Biomedical and Health Sciences


Finalist Names:
Sheng, Kevin (School: Roanoke Valley Governor's School for Science and Technology)

Cancer biomarkers are measurable variables indicative of disease presence or progression. However, inadequate methods of biomarker identification combined with the underlying complexity of cancer genetics has led to variability in the predictive power of current molecular biomarkers, limiting their clinical efficacy. Here, a novel biomarker discovery pipeline is reported that integrates data from global methylation and transcriptomic profiling and data from genome-wide RNA interference screens enriched with genes essential for cancer cell survival.

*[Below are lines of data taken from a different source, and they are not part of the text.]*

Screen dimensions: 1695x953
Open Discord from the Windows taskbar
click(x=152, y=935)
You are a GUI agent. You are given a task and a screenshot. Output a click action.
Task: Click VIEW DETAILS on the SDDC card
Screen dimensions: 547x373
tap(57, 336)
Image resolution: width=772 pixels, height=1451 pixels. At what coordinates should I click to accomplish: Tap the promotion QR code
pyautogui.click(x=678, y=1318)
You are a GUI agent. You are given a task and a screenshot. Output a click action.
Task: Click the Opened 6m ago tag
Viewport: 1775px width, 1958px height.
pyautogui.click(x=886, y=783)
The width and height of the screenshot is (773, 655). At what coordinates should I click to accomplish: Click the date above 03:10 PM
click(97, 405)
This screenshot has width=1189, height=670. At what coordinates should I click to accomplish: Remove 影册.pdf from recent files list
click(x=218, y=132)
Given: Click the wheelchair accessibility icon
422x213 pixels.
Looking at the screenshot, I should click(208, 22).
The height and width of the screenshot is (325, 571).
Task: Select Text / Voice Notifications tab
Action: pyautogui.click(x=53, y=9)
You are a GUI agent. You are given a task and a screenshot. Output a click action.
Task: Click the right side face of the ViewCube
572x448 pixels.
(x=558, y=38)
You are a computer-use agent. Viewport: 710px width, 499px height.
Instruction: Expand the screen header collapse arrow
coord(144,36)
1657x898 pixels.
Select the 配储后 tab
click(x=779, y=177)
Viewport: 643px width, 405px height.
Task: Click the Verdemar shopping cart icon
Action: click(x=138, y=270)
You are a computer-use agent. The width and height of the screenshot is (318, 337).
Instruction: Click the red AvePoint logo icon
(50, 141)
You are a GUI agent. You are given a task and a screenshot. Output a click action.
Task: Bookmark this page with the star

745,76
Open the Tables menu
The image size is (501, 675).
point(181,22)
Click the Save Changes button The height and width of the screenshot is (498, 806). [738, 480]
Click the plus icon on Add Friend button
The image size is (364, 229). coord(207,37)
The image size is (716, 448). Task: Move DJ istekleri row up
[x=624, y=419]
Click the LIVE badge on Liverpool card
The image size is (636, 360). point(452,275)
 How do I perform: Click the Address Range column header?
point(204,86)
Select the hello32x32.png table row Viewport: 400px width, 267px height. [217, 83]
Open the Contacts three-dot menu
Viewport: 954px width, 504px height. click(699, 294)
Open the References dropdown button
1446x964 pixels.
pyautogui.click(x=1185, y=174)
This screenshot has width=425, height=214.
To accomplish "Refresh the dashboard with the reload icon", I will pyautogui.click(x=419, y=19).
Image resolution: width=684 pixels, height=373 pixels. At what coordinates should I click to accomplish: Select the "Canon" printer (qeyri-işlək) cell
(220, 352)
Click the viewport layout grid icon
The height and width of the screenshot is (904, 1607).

By applying this pipeline to a large retrospective colon adenocarcinoma (COAD) patient cohort compiled from four independent datasets, novel biomarkers were identified and designated as a COAD recurrence gene signature (COAD-RGS). Compared to existing biomarkers and clinically-available predictive tests, COAD-RGS was more accurate in predicting patient prognosis based upon area under the receiver operating curve values. Further analyses revealed that COAD-RGS accurately stratified patients with high- or low-risk of recurrent disease since high-risk patients displayed worse prognostic outcomes, increased frequency of tumor recurrence, and poor responses to chemotherapy. The accuracy in predictions of tumor recurrence and patient prognosis by COAD-RGS was robustly validated in both an internal validation cohort and a test cohort compiled from three additional independent datasets. Taken together, these results demonstrate the feasibility of the novel pipeline developed in this study in identifying novel and reliable cancer biomarkers.